Social Network For Senior Security Executives
Humans are susceptible to social engineering. Machines are susceptible to tampering. Machine learning is vulnerable to adversarial attacks. Researchers have been able to successfully attack deep learning models used to classify malware to completely change their predictions by only accessing the output label of the model for the input samples fed by the attacker. Moreover, we've also seen attackers attempting to poison our training data for ML models by sending fake telemetry and trying to fool the classifier into believing that a given set of malware samples are actually benign. How do we detect and protect against such attacks? Is there a way we can make our models more robust to future attacks?
We'll discuss several strategies to make machine learning models more tamper resilient. We'll compare the difficulty of tampering with cloud-based models and client-based models. We'll discuss research that shows how singular models are susceptible to tampering, and some techniques, like stacked ensemble models, can be used to make them more resilient. We also talk about the importance of diversity in base ML models and technical details on how they can be optimized to handle different threat scenarios. Lastly, we'll describe suspected tampering activity we've witnessed using protection telemetry from over half a billion computers, and whether our mitigations worked.
Holly has been in the security industry since 1997. She's held roles in many types of disciplines, such as product and program management, incident response, communications, and, for the past few years, data science. She started working for Microsoft in 2010. Currently, she is a Principal Research Manager for the Windows Defender Antivirus Research team. Her team of researchers and data scientists apply machine learning, automation, and other next generation capabilities to malware detection.

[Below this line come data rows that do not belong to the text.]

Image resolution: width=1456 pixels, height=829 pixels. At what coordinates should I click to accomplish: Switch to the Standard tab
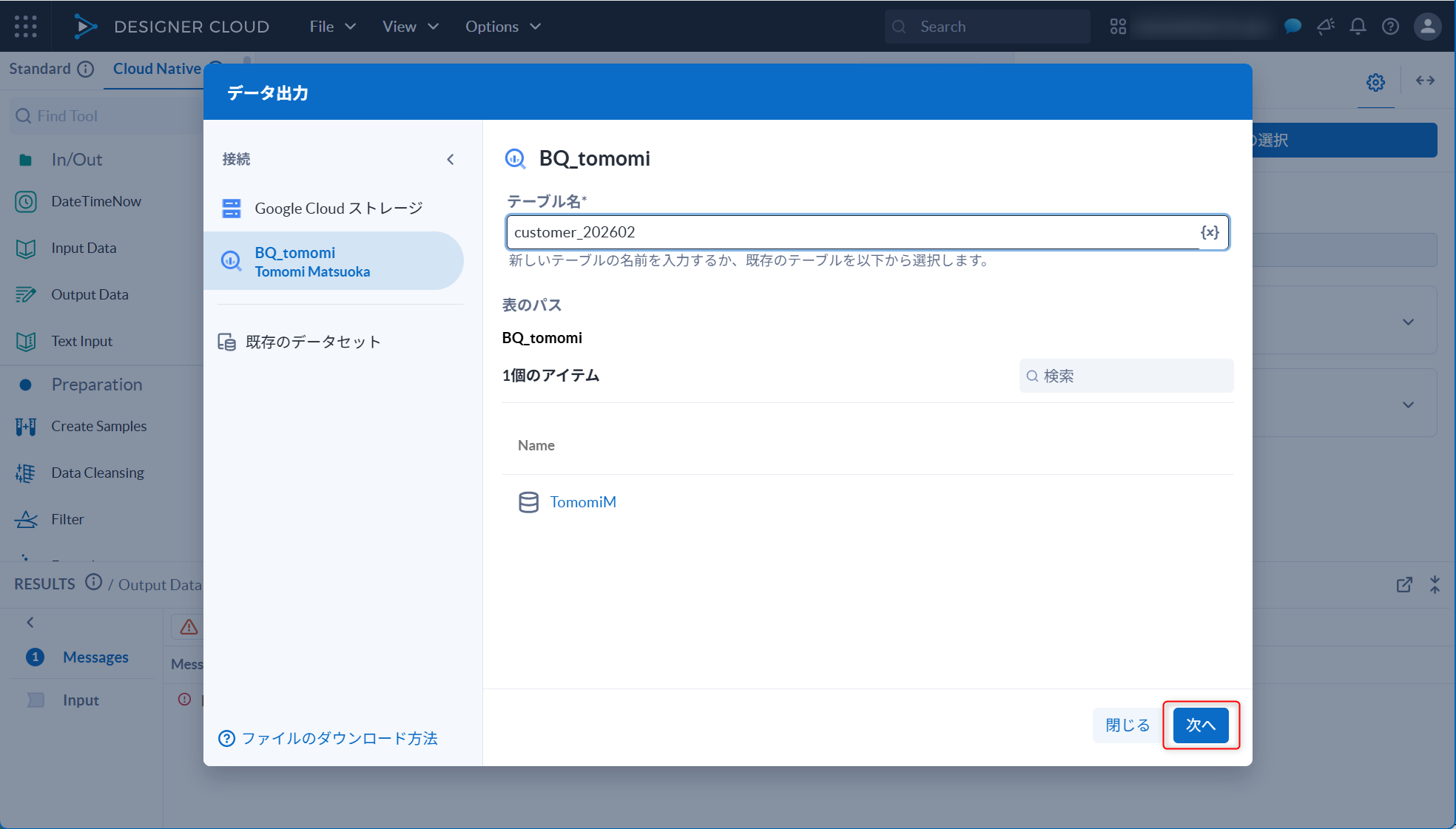coord(41,68)
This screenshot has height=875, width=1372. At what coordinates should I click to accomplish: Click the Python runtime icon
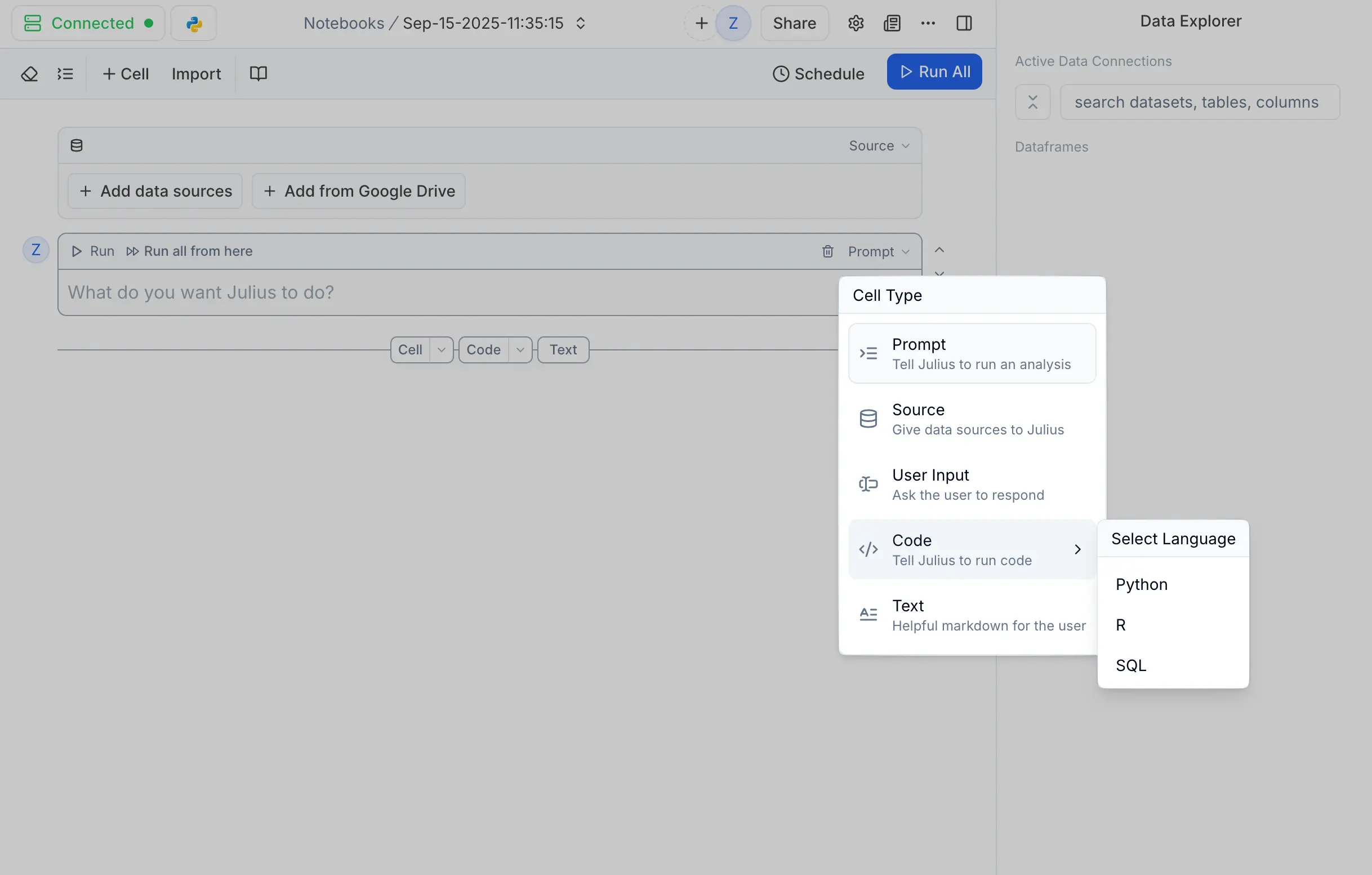click(x=194, y=23)
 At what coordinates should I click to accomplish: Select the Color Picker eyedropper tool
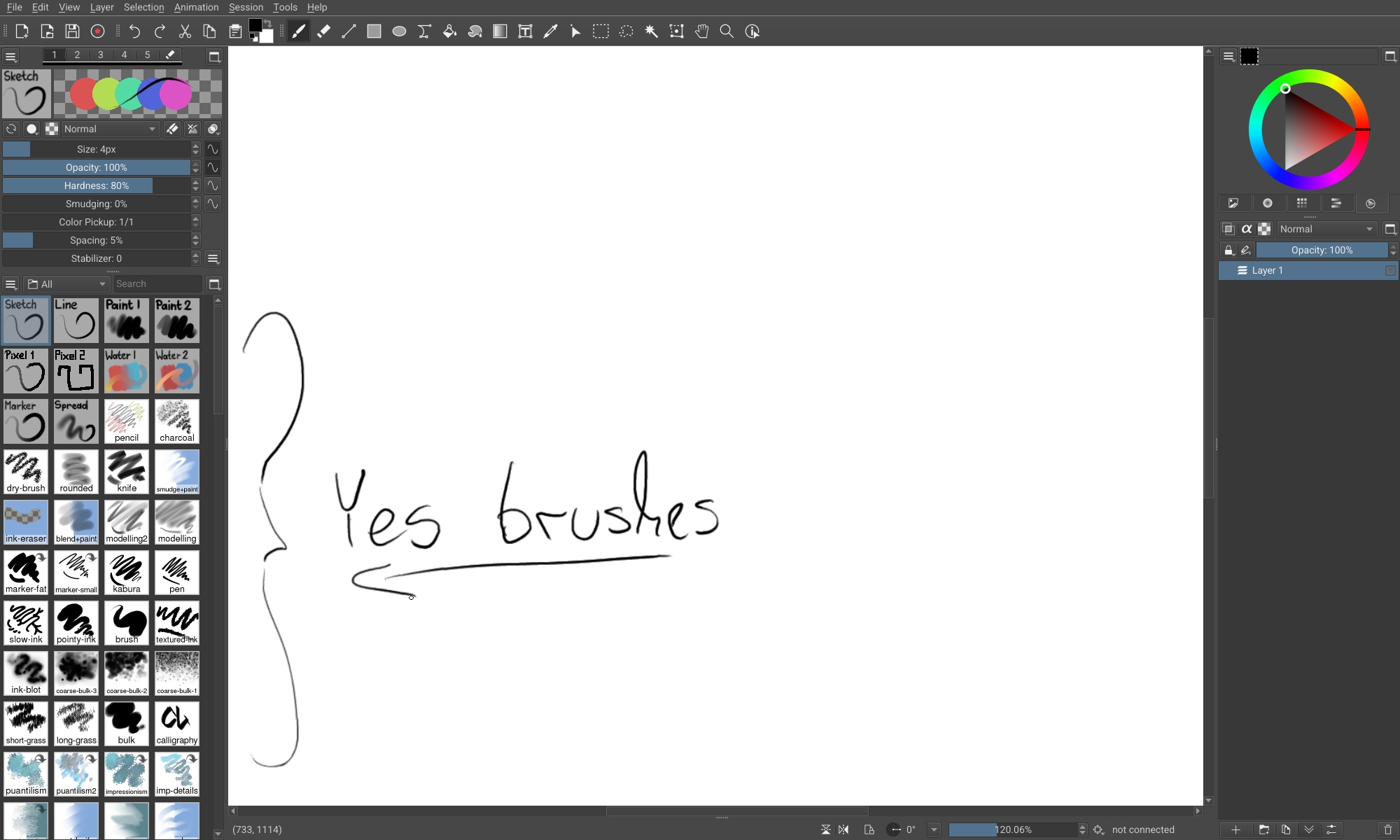point(550,31)
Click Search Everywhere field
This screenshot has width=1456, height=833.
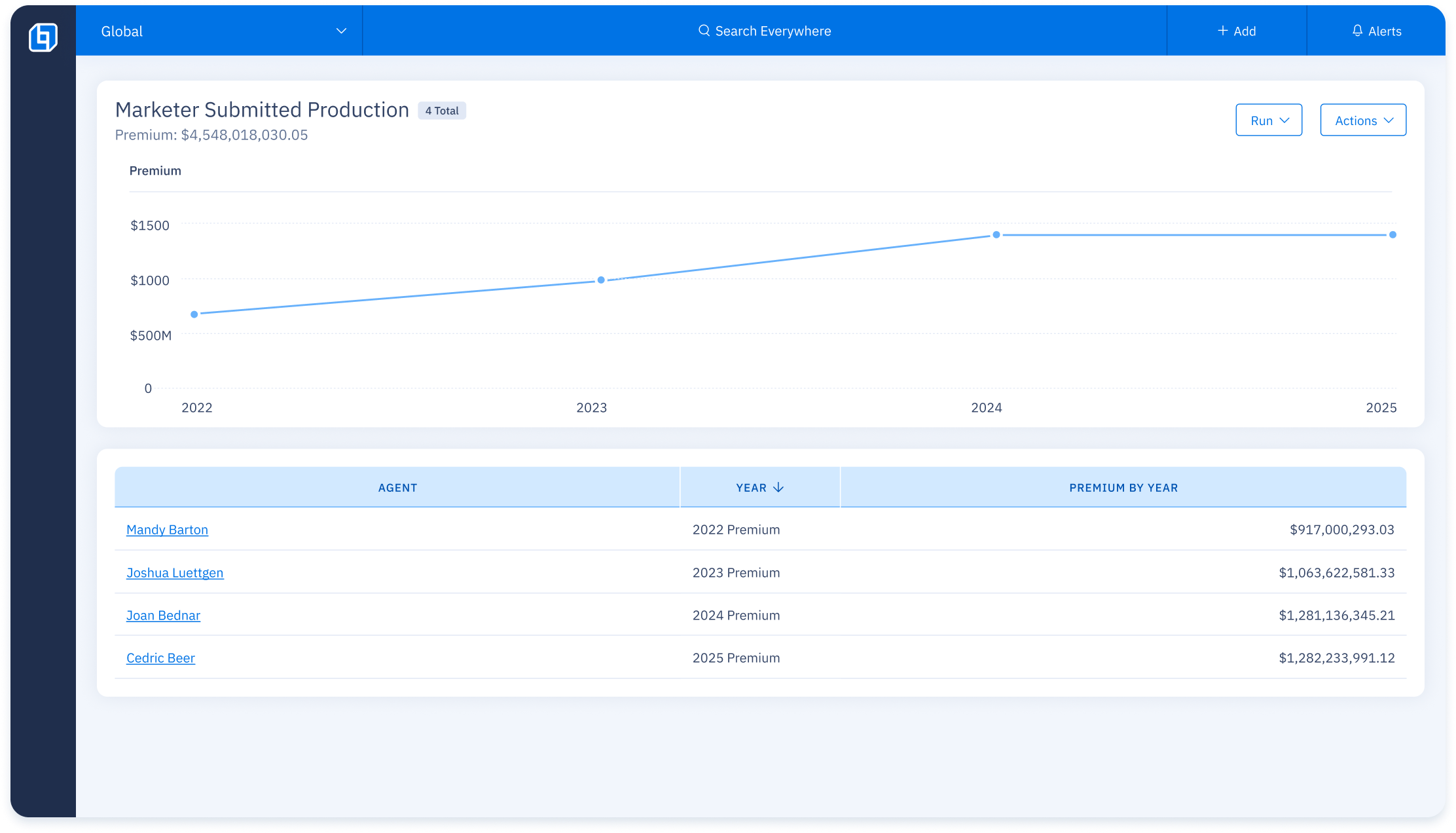pyautogui.click(x=765, y=31)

Jugal Parikh has been working in the field of security and machine learning for seven years. He enjoys solving complex security problems like targeted attacks detection, static and behavioral file/ script based detection, and detecting adversarial attacks using machine learning. He is currently a Senior Data Scientist at Microsoft's Windows Defender Research team.
Randy Treit has worked in the antimalware and security fields since 2003. He is currently a Senior Security Researcher in the Windows Defender Research Team.